How to complete this task
Below are the records; give again exactly the line with "Task: Select the 3D box tool", the line with "The image size is (1536, 751).", and each line that lies between them, and nothing besides.

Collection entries
※

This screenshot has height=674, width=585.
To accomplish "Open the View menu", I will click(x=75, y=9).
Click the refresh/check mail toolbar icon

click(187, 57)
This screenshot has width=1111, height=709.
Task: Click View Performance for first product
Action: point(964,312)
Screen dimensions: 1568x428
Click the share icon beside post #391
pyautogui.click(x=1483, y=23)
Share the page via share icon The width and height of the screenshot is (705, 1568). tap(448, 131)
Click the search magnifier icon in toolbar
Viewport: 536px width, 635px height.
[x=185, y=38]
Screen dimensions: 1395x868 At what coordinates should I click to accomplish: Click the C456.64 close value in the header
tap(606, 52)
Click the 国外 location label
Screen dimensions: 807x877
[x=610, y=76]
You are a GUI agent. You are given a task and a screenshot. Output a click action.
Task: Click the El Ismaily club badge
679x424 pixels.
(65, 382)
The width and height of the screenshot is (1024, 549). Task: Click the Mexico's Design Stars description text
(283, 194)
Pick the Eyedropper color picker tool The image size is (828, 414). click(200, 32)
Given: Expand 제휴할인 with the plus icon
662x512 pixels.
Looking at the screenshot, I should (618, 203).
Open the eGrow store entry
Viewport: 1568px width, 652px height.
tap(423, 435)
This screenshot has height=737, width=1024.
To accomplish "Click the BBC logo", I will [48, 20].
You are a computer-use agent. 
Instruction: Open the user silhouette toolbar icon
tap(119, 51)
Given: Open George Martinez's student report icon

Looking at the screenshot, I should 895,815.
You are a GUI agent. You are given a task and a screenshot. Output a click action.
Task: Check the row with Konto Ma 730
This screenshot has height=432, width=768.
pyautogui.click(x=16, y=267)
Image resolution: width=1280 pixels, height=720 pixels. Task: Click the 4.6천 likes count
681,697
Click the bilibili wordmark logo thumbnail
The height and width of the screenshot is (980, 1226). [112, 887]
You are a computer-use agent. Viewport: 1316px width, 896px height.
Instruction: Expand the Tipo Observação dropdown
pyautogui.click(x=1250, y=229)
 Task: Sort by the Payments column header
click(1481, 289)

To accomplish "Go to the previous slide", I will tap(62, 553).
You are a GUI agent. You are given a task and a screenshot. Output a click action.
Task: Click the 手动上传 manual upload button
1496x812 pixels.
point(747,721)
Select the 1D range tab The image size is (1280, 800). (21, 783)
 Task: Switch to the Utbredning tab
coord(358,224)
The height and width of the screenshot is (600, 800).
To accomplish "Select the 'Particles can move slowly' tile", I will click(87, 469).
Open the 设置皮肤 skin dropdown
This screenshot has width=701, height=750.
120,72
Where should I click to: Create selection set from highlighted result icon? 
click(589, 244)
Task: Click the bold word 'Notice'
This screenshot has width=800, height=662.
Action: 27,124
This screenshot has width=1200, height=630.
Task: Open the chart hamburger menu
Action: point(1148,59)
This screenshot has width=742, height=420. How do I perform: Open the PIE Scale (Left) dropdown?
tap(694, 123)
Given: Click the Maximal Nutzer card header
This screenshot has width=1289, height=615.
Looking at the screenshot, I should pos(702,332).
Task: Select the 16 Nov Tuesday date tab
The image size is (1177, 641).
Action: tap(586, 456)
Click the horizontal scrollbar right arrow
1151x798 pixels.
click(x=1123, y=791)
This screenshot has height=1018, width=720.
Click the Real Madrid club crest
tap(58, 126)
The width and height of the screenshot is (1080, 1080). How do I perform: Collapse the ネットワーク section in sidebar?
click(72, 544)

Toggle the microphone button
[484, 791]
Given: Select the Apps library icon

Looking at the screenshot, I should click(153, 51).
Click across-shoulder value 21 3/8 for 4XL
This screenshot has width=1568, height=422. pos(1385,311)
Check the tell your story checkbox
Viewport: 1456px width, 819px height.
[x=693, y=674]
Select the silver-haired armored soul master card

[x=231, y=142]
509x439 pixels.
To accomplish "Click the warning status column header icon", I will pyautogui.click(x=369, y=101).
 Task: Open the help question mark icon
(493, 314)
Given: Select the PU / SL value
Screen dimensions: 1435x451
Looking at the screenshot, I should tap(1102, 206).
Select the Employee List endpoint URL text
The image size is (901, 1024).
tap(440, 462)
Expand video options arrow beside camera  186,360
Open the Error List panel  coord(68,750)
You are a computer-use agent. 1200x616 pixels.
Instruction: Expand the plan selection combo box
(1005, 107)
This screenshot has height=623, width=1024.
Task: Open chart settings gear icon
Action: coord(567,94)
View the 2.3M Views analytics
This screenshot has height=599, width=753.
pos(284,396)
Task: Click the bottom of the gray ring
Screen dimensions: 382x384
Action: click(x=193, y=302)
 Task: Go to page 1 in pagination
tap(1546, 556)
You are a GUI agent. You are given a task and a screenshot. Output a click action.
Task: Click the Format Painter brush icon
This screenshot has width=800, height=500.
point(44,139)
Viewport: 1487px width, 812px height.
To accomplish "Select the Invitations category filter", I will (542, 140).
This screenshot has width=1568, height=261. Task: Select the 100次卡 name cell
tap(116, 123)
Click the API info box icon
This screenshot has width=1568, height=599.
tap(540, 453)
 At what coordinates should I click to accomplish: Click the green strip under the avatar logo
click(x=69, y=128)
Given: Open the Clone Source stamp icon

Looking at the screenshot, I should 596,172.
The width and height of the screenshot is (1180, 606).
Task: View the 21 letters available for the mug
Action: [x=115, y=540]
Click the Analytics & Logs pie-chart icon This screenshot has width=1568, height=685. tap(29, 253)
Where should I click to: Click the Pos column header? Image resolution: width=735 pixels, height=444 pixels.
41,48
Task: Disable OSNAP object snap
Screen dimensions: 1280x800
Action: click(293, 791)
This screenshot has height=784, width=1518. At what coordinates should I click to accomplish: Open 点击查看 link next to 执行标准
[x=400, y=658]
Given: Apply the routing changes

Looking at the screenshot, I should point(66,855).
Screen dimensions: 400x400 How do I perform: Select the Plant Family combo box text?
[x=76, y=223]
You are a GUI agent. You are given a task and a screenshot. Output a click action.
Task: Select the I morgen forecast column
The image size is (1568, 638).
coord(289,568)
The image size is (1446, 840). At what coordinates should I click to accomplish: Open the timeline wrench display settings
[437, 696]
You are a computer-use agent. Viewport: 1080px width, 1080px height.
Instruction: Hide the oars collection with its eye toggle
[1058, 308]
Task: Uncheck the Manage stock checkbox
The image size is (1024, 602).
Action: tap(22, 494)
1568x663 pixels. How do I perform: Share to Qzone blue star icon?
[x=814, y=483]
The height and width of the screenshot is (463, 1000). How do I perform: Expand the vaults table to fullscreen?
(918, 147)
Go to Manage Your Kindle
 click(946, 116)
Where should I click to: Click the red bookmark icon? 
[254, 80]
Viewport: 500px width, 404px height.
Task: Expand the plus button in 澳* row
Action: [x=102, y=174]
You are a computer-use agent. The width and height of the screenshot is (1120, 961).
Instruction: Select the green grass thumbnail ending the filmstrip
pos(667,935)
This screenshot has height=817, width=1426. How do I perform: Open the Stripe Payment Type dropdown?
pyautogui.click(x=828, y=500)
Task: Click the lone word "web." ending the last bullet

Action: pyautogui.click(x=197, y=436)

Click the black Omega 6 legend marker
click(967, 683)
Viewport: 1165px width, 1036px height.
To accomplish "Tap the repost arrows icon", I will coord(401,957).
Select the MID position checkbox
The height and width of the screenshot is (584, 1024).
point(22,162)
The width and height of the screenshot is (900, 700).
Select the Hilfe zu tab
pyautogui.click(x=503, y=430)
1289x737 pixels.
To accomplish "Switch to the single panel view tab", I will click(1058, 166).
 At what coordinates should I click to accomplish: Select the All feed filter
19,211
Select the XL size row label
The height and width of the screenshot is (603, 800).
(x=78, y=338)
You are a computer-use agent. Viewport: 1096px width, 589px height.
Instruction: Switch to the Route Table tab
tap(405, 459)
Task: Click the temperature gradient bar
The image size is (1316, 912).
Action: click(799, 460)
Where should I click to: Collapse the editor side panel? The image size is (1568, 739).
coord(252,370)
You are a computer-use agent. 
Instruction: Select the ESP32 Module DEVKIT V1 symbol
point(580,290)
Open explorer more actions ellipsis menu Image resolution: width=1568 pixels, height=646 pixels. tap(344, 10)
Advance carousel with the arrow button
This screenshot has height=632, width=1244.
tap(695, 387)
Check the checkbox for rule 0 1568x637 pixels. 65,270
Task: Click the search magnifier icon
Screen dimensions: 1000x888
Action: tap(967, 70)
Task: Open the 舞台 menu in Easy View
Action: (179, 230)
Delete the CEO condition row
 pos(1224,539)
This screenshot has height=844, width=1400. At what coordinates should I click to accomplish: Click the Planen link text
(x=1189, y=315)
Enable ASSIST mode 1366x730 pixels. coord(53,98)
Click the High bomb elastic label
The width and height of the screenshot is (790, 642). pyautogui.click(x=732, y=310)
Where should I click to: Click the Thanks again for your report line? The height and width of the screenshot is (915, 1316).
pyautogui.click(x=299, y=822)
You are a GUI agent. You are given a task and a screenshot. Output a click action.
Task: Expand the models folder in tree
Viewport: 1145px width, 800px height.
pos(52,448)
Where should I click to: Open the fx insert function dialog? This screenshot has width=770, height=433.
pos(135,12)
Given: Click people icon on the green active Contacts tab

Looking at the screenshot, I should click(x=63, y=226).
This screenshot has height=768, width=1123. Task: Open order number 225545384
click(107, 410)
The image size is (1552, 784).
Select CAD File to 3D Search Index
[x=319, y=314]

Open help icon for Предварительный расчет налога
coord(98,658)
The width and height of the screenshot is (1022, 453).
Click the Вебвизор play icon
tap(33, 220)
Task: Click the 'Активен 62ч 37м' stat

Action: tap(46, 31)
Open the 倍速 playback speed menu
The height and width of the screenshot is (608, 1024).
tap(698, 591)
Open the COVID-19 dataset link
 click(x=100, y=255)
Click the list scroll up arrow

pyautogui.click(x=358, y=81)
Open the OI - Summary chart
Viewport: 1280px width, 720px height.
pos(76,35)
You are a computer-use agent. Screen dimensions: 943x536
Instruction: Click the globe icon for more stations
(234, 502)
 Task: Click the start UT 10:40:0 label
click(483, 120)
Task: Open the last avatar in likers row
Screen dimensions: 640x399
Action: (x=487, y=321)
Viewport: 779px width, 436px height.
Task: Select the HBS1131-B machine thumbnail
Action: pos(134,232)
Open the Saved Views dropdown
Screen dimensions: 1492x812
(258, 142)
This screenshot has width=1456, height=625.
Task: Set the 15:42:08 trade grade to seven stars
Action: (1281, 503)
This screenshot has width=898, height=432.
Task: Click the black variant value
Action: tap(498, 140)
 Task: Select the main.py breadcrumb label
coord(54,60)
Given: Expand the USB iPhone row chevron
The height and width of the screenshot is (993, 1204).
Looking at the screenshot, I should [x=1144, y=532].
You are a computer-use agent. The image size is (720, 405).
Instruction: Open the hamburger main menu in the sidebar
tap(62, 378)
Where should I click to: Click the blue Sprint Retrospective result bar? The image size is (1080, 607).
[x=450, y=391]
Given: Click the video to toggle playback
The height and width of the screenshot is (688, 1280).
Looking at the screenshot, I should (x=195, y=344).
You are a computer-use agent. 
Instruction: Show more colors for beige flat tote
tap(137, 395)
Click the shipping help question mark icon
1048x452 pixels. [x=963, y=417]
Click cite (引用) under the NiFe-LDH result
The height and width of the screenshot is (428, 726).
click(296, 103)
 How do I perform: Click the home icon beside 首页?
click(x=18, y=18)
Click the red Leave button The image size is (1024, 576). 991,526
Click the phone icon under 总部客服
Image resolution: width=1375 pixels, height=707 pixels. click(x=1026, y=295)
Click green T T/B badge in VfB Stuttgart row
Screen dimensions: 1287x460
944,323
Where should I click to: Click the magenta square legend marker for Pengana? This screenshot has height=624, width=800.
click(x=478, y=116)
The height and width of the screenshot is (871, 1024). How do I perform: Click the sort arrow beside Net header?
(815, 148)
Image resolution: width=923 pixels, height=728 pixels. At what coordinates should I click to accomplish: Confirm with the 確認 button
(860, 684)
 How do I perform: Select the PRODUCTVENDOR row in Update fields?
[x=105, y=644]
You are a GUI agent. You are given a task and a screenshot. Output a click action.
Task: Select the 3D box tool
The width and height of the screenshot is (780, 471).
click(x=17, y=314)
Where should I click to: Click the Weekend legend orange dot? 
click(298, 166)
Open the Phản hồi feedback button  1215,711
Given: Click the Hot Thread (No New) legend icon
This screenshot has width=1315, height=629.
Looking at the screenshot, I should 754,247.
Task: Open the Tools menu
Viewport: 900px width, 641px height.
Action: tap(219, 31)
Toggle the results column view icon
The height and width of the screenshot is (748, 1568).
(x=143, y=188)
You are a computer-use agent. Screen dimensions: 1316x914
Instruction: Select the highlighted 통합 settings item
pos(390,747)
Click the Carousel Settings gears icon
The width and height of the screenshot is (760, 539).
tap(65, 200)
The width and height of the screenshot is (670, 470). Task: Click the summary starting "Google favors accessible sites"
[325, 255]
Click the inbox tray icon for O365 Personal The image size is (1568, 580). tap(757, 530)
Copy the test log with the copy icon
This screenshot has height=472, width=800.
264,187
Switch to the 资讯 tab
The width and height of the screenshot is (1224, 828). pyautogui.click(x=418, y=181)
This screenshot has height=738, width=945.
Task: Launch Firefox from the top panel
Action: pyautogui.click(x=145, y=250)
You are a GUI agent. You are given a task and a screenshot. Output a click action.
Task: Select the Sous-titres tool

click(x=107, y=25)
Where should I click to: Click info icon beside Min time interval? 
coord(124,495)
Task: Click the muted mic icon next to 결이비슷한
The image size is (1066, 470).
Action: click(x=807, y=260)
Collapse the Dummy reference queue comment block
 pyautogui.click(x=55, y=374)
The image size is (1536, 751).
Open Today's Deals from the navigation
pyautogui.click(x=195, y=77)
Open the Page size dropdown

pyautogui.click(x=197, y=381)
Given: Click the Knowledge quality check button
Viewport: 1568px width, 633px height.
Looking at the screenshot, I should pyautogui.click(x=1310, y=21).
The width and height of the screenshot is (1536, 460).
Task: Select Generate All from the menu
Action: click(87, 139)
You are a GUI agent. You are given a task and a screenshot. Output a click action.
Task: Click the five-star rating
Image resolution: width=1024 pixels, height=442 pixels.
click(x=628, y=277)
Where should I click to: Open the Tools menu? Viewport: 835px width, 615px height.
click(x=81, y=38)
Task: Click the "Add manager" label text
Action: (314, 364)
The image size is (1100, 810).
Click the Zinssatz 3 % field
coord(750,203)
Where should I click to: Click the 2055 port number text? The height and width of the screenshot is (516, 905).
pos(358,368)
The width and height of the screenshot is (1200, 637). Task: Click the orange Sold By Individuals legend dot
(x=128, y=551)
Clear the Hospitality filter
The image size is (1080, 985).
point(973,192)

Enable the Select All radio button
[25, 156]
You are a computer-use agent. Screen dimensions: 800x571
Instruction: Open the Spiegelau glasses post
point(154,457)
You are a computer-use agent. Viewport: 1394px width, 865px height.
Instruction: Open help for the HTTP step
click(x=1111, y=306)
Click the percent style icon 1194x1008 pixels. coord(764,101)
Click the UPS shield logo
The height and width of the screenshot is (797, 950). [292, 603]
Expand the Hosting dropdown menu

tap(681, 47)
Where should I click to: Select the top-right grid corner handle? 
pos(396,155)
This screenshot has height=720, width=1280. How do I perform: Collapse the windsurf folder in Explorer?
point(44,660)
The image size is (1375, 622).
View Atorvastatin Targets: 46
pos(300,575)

※

Task solution
Task: Select the 3D box tool
The width and height of the screenshot is (780, 471).
click(x=17, y=314)
Where should I click to: Click the Weekend legend orange dot? 
click(298, 166)
Open the Phản hồi feedback button  1215,711
Given: Click the Hot Thread (No New) legend icon
This screenshot has width=1315, height=629.
Looking at the screenshot, I should 754,247.
Task: Open the Tools menu
Viewport: 900px width, 641px height.
Action: tap(219, 31)
Toggle the results column view icon
The height and width of the screenshot is (748, 1568).
(x=143, y=188)
You are a computer-use agent. Screen dimensions: 1316x914
Instruction: Select the highlighted 통합 settings item
pos(390,747)
Click the Carousel Settings gears icon
The width and height of the screenshot is (760, 539).
tap(65, 200)
The width and height of the screenshot is (670, 470). Task: Click the summary starting "Google favors accessible sites"
[325, 255]
Click the inbox tray icon for O365 Personal The image size is (1568, 580). tap(757, 530)
Copy the test log with the copy icon
This screenshot has height=472, width=800.
264,187
Switch to the 资讯 tab
The width and height of the screenshot is (1224, 828). pyautogui.click(x=418, y=181)
This screenshot has height=738, width=945.
Task: Launch Firefox from the top panel
Action: pyautogui.click(x=145, y=250)
You are a GUI agent. You are given a task and a screenshot. Output a click action.
Task: Select the Sous-titres tool

click(x=107, y=25)
Where should I click to: Click info icon beside Min time interval? 
coord(124,495)
Task: Click the muted mic icon next to 결이비슷한
The image size is (1066, 470).
Action: click(x=807, y=260)
Collapse the Dummy reference queue comment block
 pyautogui.click(x=55, y=374)
The image size is (1536, 751).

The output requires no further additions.